Revisiting “Jurassic Park”: Could Dinosaurs Really be Cloned?
“Where do you get 100-million-year-old dinosaur blood?” asks Dr. Ellie Sattler, a character in the original Jurassic Parkmovie. In the film, dinosaurs are cloned from DNA preserved in amber. More specifically, from dinosaur blood inside mosquitoes that are trapped in the amber. Spoiler alert: things get a little out of hand as the cloned dinos wreak havoc on Isla Nublar.
The idea of cloning dinosaurs has captured the imagination of nearly everyone who saw the movie, but is it really possible? In the early 1990s, several research groups announced that they had recovered ancient insect DNA from amber, some as old as 120 million years. However, these results have not been duplicated using different techniques, and it is now believed that these early results were due to contamination by modern DNA.

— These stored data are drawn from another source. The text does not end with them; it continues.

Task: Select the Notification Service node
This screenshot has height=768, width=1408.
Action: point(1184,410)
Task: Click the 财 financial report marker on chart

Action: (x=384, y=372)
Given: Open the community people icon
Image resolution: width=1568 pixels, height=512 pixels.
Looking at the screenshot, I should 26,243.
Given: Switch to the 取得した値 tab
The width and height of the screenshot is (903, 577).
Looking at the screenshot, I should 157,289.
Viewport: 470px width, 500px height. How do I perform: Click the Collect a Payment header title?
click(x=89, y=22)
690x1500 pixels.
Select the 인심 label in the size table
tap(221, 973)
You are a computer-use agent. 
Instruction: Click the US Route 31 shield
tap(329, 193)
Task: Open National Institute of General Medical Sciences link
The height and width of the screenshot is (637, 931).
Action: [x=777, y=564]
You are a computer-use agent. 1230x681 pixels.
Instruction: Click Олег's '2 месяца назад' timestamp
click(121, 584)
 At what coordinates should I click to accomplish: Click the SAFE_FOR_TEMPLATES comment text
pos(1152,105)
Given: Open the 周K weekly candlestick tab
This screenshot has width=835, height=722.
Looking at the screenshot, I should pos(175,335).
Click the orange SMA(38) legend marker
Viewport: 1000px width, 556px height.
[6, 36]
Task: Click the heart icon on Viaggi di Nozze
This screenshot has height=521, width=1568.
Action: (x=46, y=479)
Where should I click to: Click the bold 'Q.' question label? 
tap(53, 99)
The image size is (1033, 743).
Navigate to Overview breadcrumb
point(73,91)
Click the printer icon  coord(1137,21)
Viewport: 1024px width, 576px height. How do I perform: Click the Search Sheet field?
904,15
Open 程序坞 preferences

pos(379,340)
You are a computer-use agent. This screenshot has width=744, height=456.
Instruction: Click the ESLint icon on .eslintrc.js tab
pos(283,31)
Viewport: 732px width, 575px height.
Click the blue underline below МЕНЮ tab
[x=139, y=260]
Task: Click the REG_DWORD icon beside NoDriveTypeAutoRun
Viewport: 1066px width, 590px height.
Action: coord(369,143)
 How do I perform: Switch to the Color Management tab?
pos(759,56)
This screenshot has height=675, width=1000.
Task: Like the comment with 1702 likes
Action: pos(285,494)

But we shouldn’t give up all hope of cloning ancient animals. Mammoth DNA was recovered from 20,000-year-old mammoth hair found frozen in ice. Findings like this suggest that ice may provide a better environment for protecting DNA over time.
There’s ongoing research on bringing mammoths back to life: an international group of researchers lead by the University of Chicago sequenced the complete genome of two woolly mammoths and compared them to Asian elephants. And a group of researchers at Harvard inserted mammoth DNA into the genes of an elephant and are working on cloning a mammoth. There’s also a project to clone mammoths at the North-Eastern Federal University in Yakutsk, Russia.
So, while dinosaurs might not walk among us in the near future, cloning extinct animals using preserved ancient DNA may not be out of the question.